** Opening EXCERPTED TEXT block **

A NOT-SO-MAGICAL RETURN TO BROADWAY; EPIC SHAKESPEARE
Four plays, three kings, 17 bloody years of English history, seven hours onstage. The numbers bespeak the ambition of “DruidShakespeare.”
As adapted by Mark O’Rowe, “Richard II,” “Henry IV” (Parts I and II) and “Henry V” have become one epic tale of power, legacy and loss.
The Lincoln Center Festival show can be seen in one marathon or over two evenings. Each part is ardently acted and eloquently spoken. But it takes patience to experience the chapter that’s most satisfying and transporting.
Director Garry Hynes, who won a Tony in 1998 for “The Beauty Queen of Leenane,” heads Ireland’s Druid troupe and wraps her gender-blind production in atmospheric fashion. A dirt floor lends a common, earthy touch. Lighting, like monarchs’ and conspirators’ minds, is shadowy.
Marty Rea intrigues as Richard II, who he plays as flighty and ineffectual. In white makeup and gold and crimson garb, he resembles an exotic bird — a pale-faced giggler, perhaps. But his bloody head shows that he doesn’t laugh or easily surrender his crown when overthrown by Bolingbroke (Derbhle Crotty, who takes on a man’s role), who becomes Henry IV.
Both parts of “Henry IV” prove talky. But Rory Nolan impresses as Falstaff, who’ll be damned and doomed by former pal Henry IV. “Henry V,” led by actress Aisling O’Sullivan in another role usually played by a man, follows the ruler into war in France. By turns urgent, saucy and poignant, it’s the most satisfying, colorful movement of the quartet.
“DruidShakespeare” begins and ends with arresting images that make a plangent point: As egomad and empire-building kings keep busy, gravediggers do, too.

** Closing EXCERPTED TEXT block **
** Opening DATA FOR REVIEW block **

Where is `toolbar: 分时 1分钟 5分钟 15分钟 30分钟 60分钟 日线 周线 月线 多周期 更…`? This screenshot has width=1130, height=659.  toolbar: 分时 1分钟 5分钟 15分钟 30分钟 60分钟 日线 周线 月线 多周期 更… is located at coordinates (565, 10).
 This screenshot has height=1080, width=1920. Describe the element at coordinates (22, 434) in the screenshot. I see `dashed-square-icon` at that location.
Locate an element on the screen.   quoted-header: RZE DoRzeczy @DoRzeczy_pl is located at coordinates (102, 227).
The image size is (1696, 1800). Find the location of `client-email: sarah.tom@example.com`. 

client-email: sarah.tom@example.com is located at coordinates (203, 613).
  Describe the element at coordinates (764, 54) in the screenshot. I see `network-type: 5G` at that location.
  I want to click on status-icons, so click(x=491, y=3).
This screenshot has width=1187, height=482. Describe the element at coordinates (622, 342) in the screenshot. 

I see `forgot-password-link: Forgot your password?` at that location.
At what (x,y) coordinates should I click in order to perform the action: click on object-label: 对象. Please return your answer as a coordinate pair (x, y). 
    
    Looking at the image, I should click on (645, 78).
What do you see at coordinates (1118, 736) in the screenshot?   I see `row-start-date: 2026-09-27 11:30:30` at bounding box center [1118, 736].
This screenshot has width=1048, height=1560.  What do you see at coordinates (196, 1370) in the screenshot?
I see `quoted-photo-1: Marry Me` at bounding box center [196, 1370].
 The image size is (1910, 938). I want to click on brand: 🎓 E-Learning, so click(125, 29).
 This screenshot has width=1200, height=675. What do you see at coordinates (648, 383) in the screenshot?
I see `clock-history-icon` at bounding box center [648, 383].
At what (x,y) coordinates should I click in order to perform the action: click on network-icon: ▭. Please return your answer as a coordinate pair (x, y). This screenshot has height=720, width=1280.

** Closing DATA FOR REVIEW block **

● TASK OBJECTIVE
Copy the part of the review of "DruidShakespeare" between "As adapted by" and "minds, is shadowy.", inclusive.

● EXPECTED OUTPUT
As adapted by Mark O’Rowe, “Richard II,” “Henry IV” (Parts I and II) and “Henry V” have become one epic tale of power, legacy and loss.
The Lincoln Center Festival show can be seen in one marathon or over two evenings. Each part is ardently acted and eloquently spoken. But it takes patience to experience the chapter that’s most satisfying and transporting.
Director Garry Hynes, who won a Tony in 1998 for “The Beauty Queen of Leenane,” heads Ireland’s Druid troupe and wraps her gender-blind production in atmospheric fashion. A dirt floor lends a common, earthy touch. Lighting, like monarchs’ and conspirators’ minds, is shadowy.